From a843d3c5db44e1c5646980f7f7d6442f4c7dcce9 Mon Sep 17 00:00:00 2001
From: Arthur Schiwon <blizzz@arthur-schiwon.de>
Date: Fri, 10 Sep 2021 22:40:10 +0200
Subject: [PATCH] allow using of disabled password reset mechanism for special
 cases

- LostController has three endpoints
- door opener email() still rejects
- resetform(), reachable from mail, checks the token first and may report
  that password reset is disabled
- setPassword() got its check removed as it is behind CSFR anyway and still
  requires a valid token
- this allows special cases like activating a freshly created guest account

Signed-off-by: Arthur Schiwon <blizzz@arthur-schiwon.de>
---
 core/Controller/LostController.php | 32 ++++++++++++++----------------
 1 file changed, 15 insertions(+), 17 deletions(-)

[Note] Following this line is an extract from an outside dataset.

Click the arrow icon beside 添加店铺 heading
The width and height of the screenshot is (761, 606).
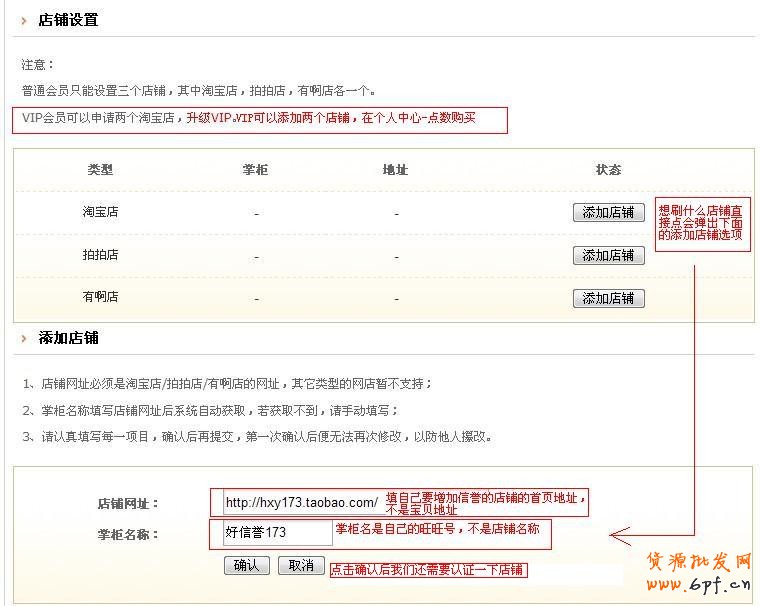pyautogui.click(x=23, y=338)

diff --git a/core/Controller/LostController.php b/core/Controller/LostController.php
index cee3837ac5a..39b09c7fb63 100644
--- a/core/Controller/LostController.php
+++ b/core/Controller/LostController.php
@@ -134,22 +134,24 @@ class LostController extends Controller {
 	 * @return TemplateResponse
 	 */
 	public function resetform($token, $userId) {
-		if ($this->config->getSystemValue('lost_password_link', '') !== '') {
-			return new TemplateResponse('core', 'error', [
-				'errors' => [['error' => $this->l10n->t('Password reset is disabled')]]
-			],
-				'guest'
-			);
-		}
-
 		try {
 			$this->checkPasswordResetToken($token, $userId);
 		} catch (\Exception $e) {
-			return new TemplateResponse(
-				'core', 'error', [
-					"errors" => [["error" => $e->getMessage()]]
-				],
-				'guest'
+			if ($this->config->getSystemValue('lost_password_link', '') !== 'disabled'
+				|| ($e instanceof InvalidTokenException
+					&& !in_array($e->getCode(), [InvalidTokenException::TOKEN_NOT_FOUND, InvalidTokenException::USER_UNKNOWN]))
+			) {
+				return new TemplateResponse(
+					'core', 'error', [
+						"errors" => [["error" => $e->getMessage()]]
+					],
+					TemplateResponse::RENDER_AS_GUEST
+				);
+			}
+			return new TemplateResponse('core', 'error', [
+				'errors' => [['error' => $this->l10n->t('Password reset is disabled')]]
+			],
+				TemplateResponse::RENDER_AS_GUEST
 			);
 		}
 		$this->initialStateService->provideInitialState('core', 'resetPasswordUser', $userId);
@@ -241,10 +243,6 @@ class LostController extends Controller {
 	 * @return array
 	 */
 	public function setPassword($token, $userId, $password, $proceed) {
-		if ($this->config->getSystemValue('lost_password_link', '') !== '') {
-			return $this->error($this->l10n->t('Password reset is disabled'));
-		}
-
 		if ($this->encryptionManager->isEnabled() && !$proceed) {
 			$encryptionModules = $this->encryptionManager->getEncryptionModules();
 			foreach ($encryptionModules as $module) {
-- 
2.39.5